Results from a recent prospective analysis indicated that the use of a prioritization tool for rheumatoid arthritis (RA) referrals improves access when rheumatologists are scarce (Cummins L, et al. Arthritis Care Res (Hoboken). 2014 Aug 22. Epub ahead of print).
Over the course of 8 months, investigators evaluated new adult rheumatology referrals with possible inflammatory arthritis to determine whether the 2010 American College of Rheumatology (ACR)/European League Against Rheumatology (EULAR) Classification Criteria for RA improved triage decisions and reduced waiting times. Data concerning rheumatologist diagnosis, use of disease-modifying antirheumatic drugs (DMARDs), and waiting times were also collected.
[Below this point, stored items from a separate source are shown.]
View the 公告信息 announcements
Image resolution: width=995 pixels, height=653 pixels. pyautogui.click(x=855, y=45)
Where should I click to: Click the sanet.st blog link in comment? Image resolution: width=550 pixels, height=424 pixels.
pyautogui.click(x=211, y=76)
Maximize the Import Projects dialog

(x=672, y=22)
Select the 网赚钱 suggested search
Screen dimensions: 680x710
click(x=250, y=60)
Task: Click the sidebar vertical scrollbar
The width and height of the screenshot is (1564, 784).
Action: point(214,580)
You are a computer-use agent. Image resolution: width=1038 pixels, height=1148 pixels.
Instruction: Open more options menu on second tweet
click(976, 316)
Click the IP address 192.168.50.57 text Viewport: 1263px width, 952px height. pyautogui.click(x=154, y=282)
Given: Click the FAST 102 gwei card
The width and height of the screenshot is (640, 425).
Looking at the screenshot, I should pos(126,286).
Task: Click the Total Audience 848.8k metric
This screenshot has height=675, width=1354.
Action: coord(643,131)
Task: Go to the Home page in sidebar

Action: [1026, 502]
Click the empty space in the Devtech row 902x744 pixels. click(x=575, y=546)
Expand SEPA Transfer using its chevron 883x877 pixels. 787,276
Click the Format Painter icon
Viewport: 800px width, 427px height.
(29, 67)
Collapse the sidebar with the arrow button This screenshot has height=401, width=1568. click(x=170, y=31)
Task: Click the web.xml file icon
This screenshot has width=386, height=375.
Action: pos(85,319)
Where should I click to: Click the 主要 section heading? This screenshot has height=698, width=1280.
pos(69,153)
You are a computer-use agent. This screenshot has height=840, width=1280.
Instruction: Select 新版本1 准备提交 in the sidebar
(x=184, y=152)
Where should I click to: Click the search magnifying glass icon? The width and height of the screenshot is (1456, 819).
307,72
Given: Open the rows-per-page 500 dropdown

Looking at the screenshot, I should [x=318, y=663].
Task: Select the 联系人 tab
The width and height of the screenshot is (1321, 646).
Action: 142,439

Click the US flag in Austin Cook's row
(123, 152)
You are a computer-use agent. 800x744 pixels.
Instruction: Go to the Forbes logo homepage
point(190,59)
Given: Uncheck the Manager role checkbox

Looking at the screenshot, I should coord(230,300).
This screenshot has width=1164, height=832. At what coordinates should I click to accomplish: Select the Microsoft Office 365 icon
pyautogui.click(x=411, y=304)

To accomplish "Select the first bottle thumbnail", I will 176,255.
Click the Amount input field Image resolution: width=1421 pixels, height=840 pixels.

Approximately 450 referrals were screened: 180 met criteria for inclusion, 143 provided sufficient data after information was requested, and 71 referrals met triage criteria. Forty percent of the 63 patients who attended their appointments received diagnoses of RA by a rheumatologist. Mean wait times were 7.9 weeks for referrals who fulfilled triage criteria and 45.4 weeks for referrals who did not meet triage criteria. The sensitivity and specificity of the diagnostic tool were 96% and 56%, respectively. In addition, the positive predictive value was 40%, whereas the negative predictive value was 98%.
Cummins and colleagues found that implementing the 2010 ACR/EULAR Classification Criteria for RA as a prioritization tool could improve the wait time of patients diagnosed with RA. “Waiting time was reduced for RA patients,” they concluded. “Applying this strategy in areas of rheumatology scarcity may permit earlier DMARD treatment.”